(Data extracted from a collection)
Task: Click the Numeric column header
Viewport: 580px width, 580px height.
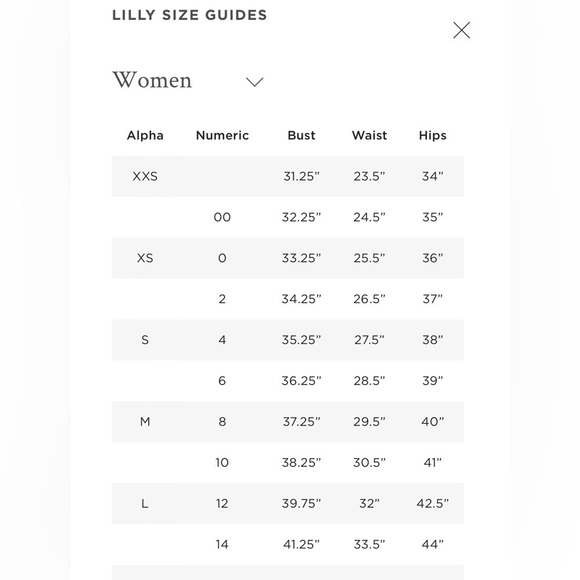Action: pos(222,135)
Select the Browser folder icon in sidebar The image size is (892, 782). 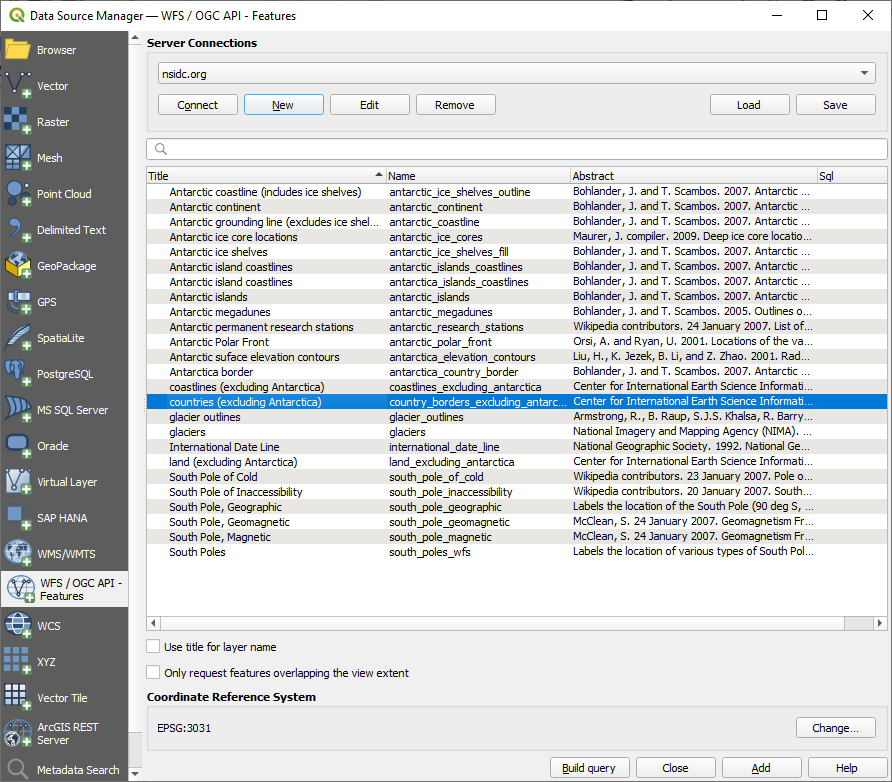(18, 50)
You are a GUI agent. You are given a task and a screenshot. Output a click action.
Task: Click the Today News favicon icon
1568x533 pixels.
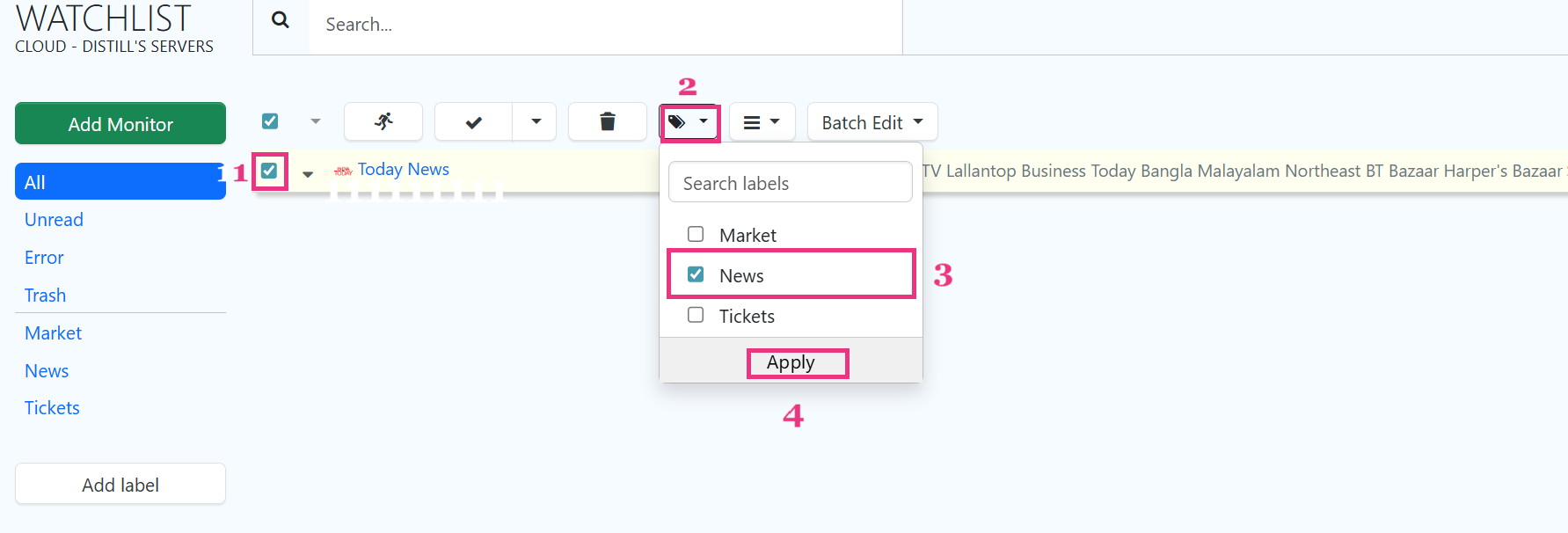click(343, 171)
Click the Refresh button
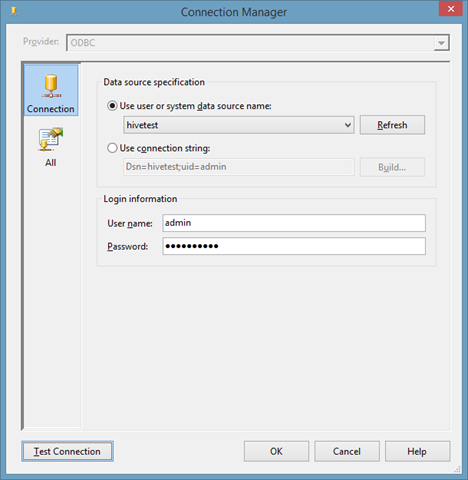 (392, 125)
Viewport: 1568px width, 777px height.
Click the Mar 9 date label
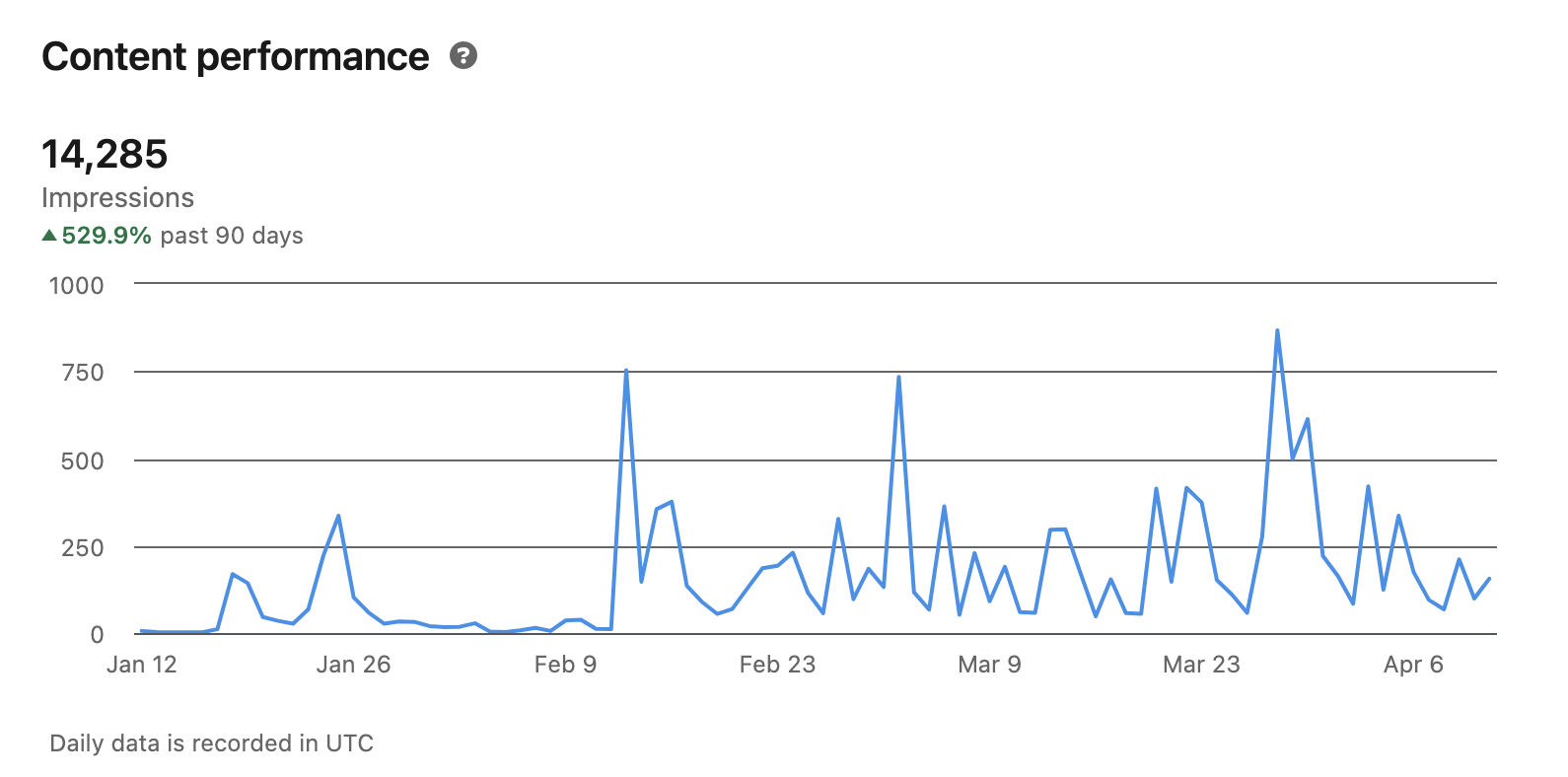click(x=989, y=665)
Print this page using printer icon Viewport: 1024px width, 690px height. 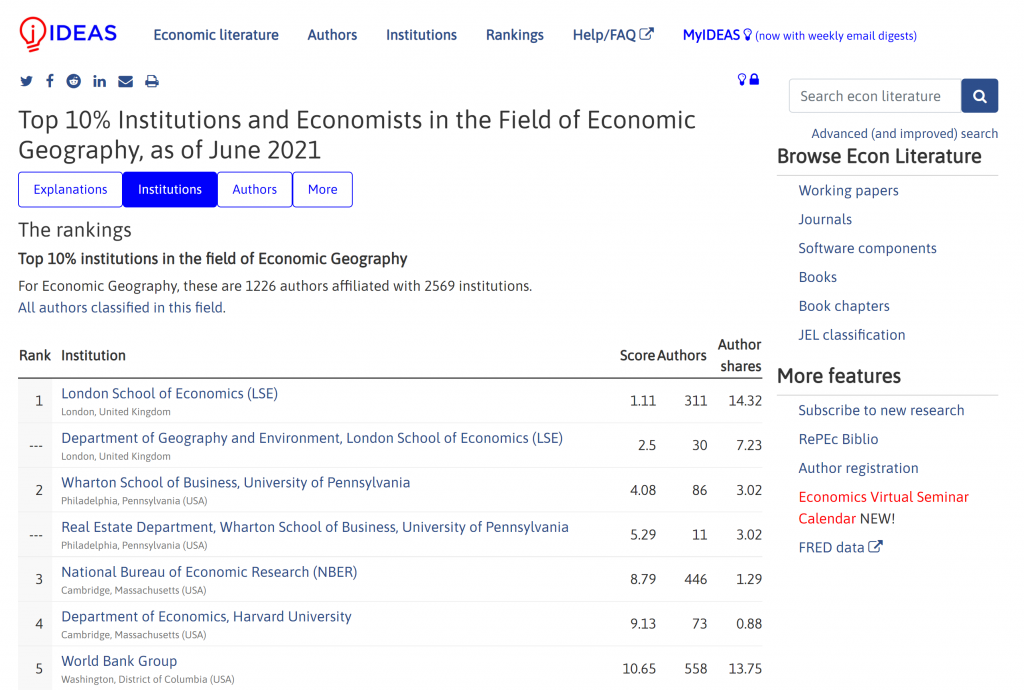click(x=152, y=81)
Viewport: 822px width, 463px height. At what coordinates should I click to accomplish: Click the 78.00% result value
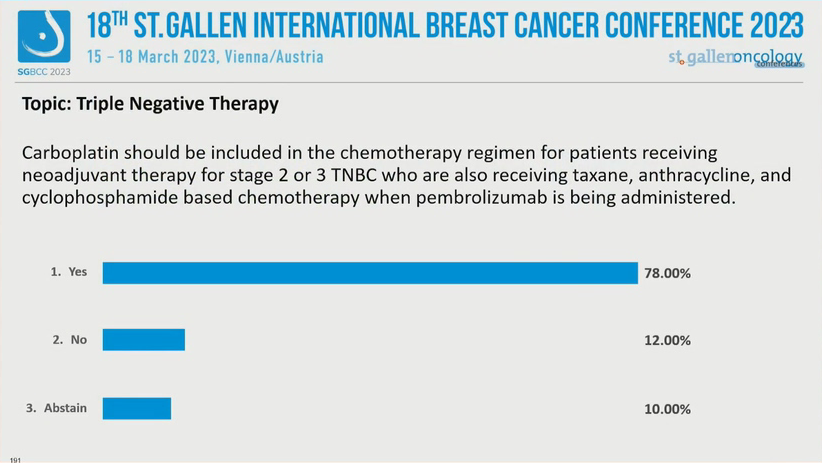pos(667,273)
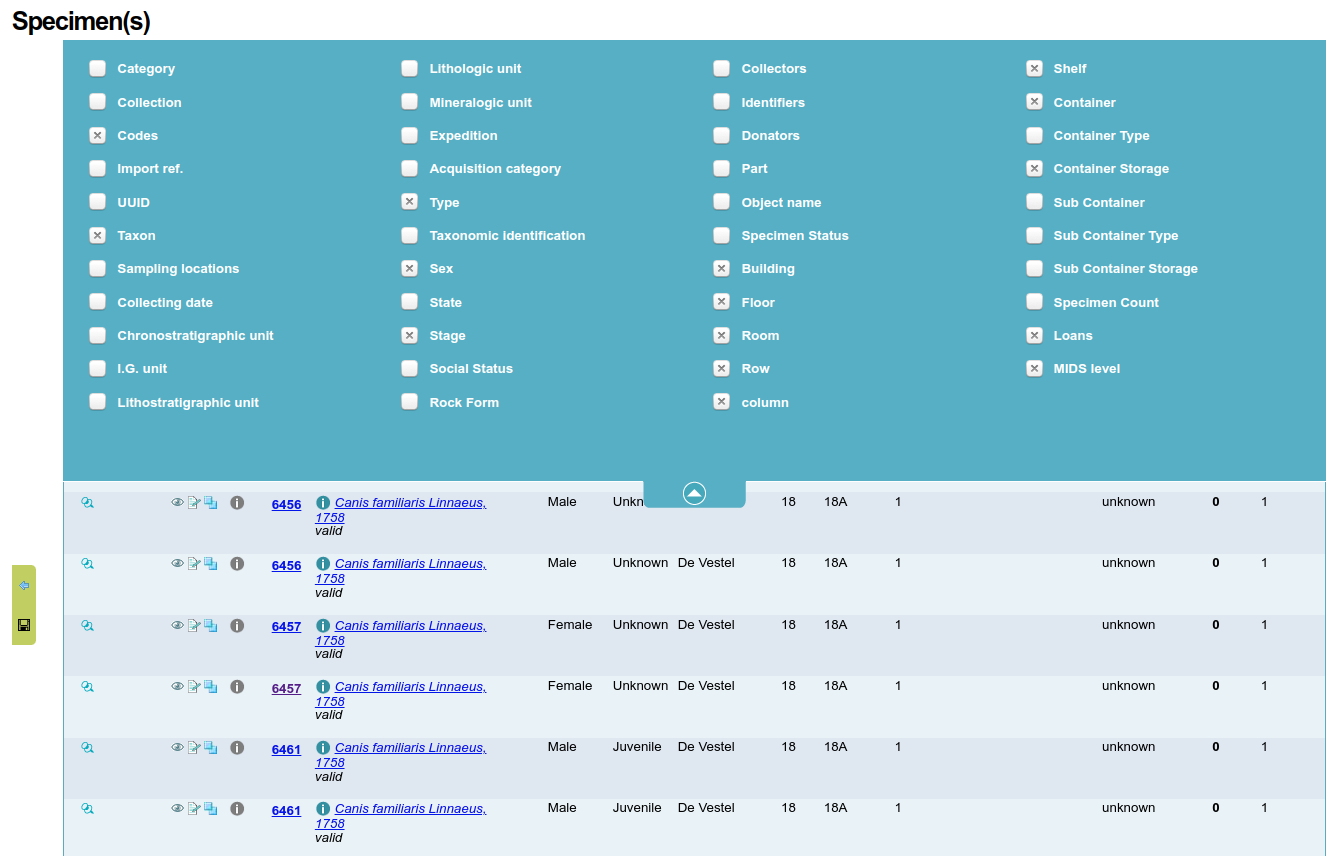Duplicate specimen 6457 using copy icon
The height and width of the screenshot is (856, 1340).
click(210, 625)
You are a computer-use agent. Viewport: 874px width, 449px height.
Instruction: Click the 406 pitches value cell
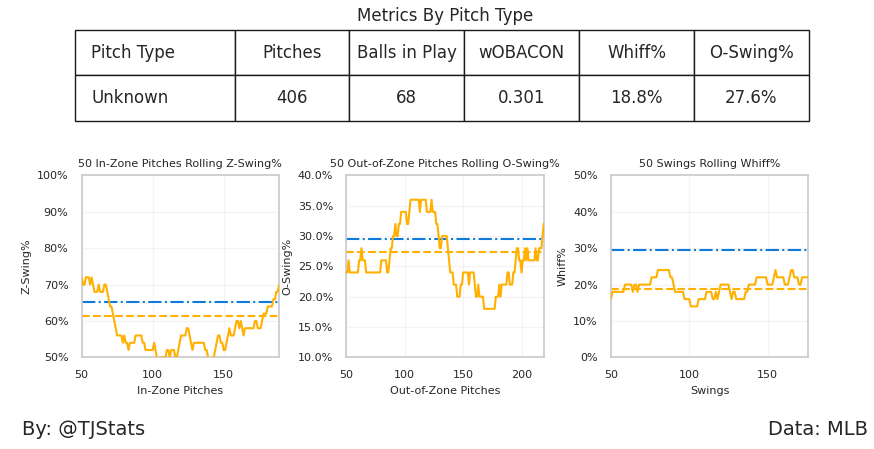[292, 98]
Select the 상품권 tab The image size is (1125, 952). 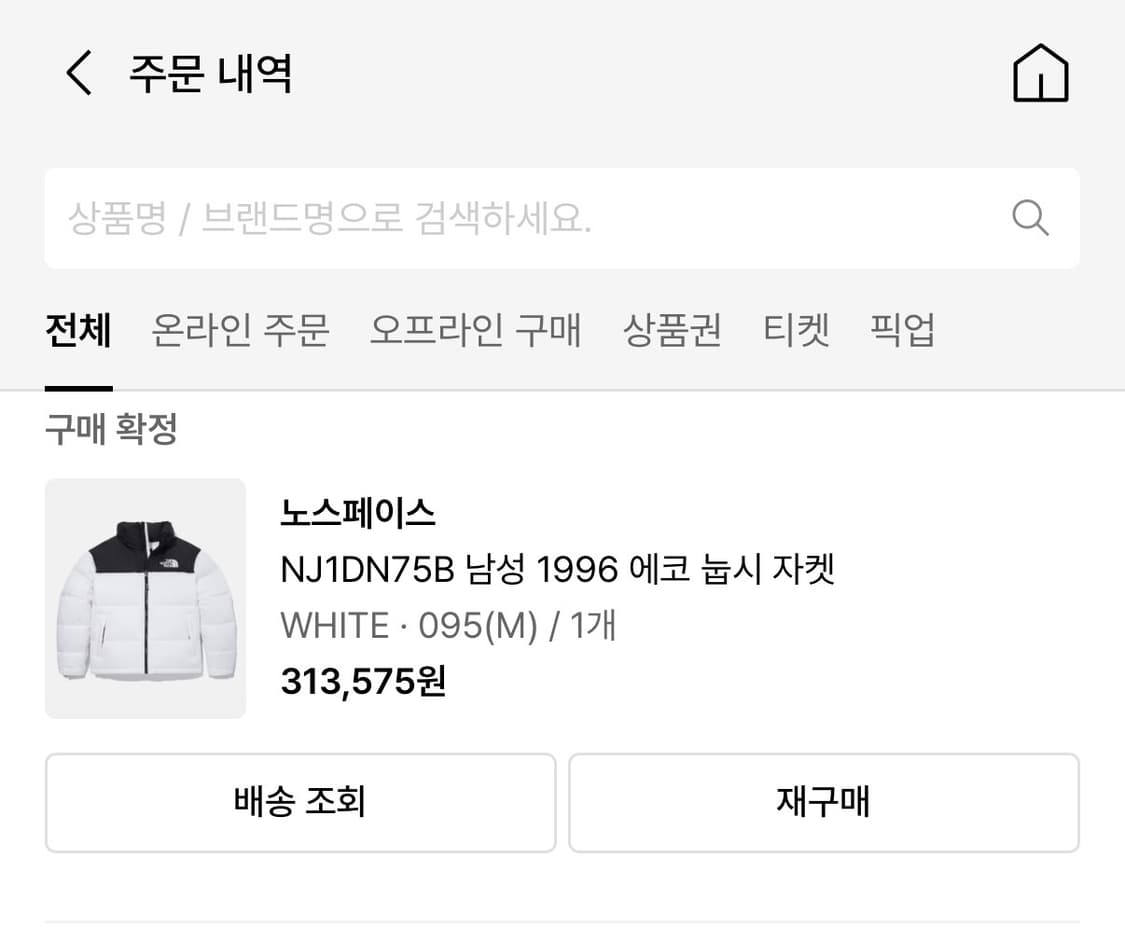[673, 331]
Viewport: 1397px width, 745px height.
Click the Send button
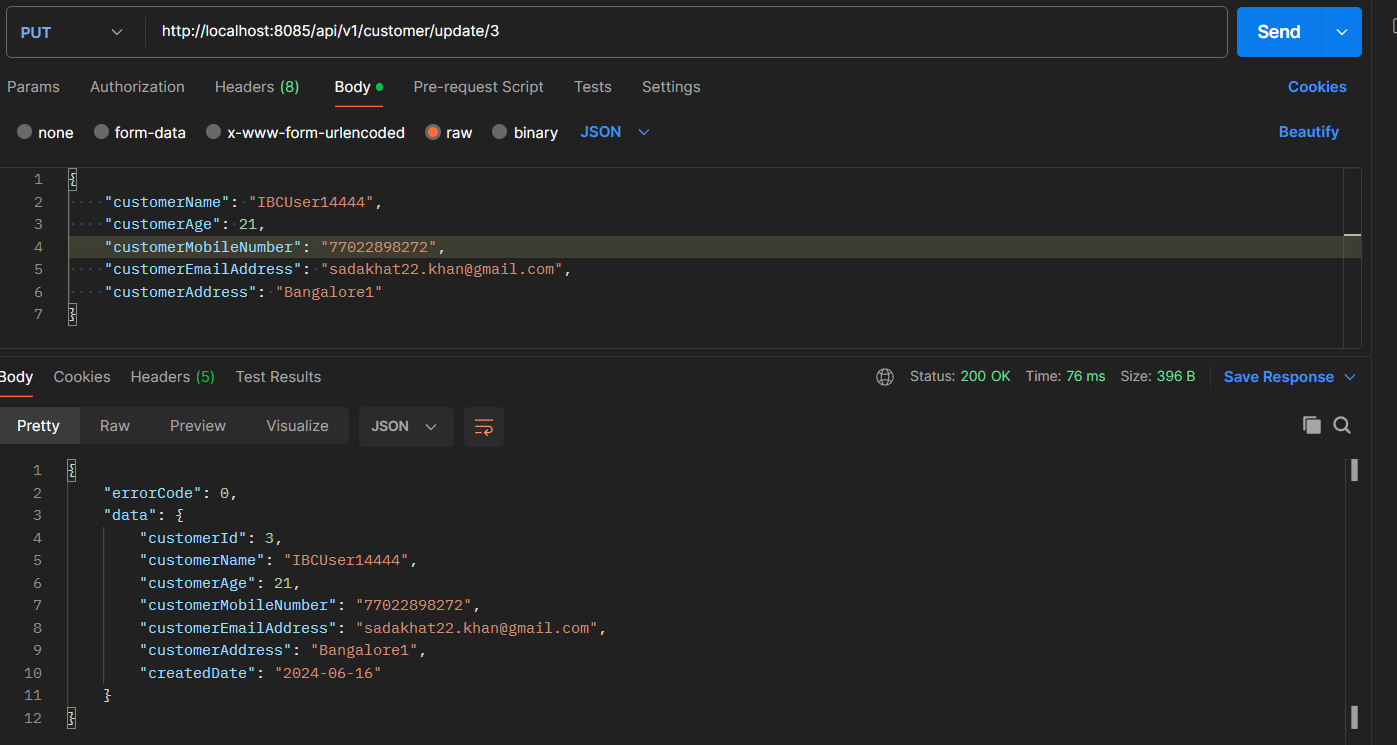point(1278,32)
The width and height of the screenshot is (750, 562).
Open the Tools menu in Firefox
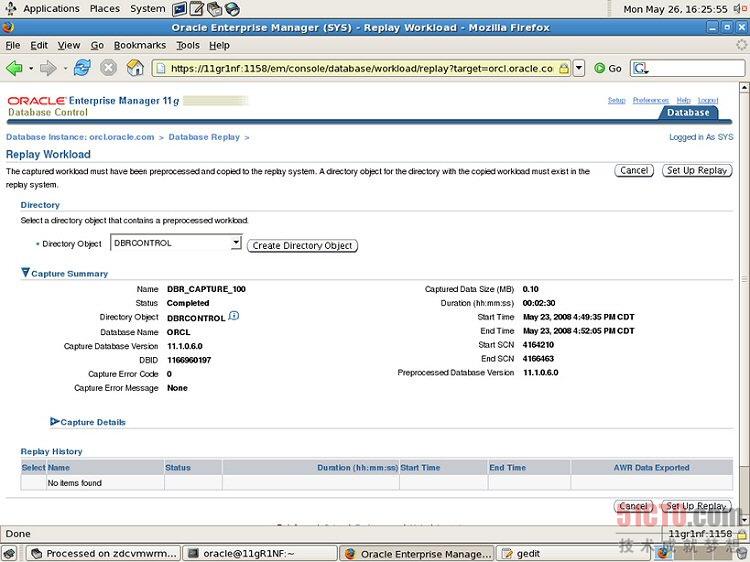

[Goal of the exercise]: Among the entries above, take the lines from the one with "Viewport: 822px width, 463px" through the one with "You are a computer-use" and retype them exactly, leaving out the pictures.

[Solution]:
Viewport: 822px width, 463px height. At what coordinates should I click to accomplish: Click the 78.00% result value
pos(667,273)
Duplicate specimen 6457 using copy icon
The height and width of the screenshot is (856, 1340).
click(210, 625)
You are a computer-use agent. Viewport: 874px width, 449px height.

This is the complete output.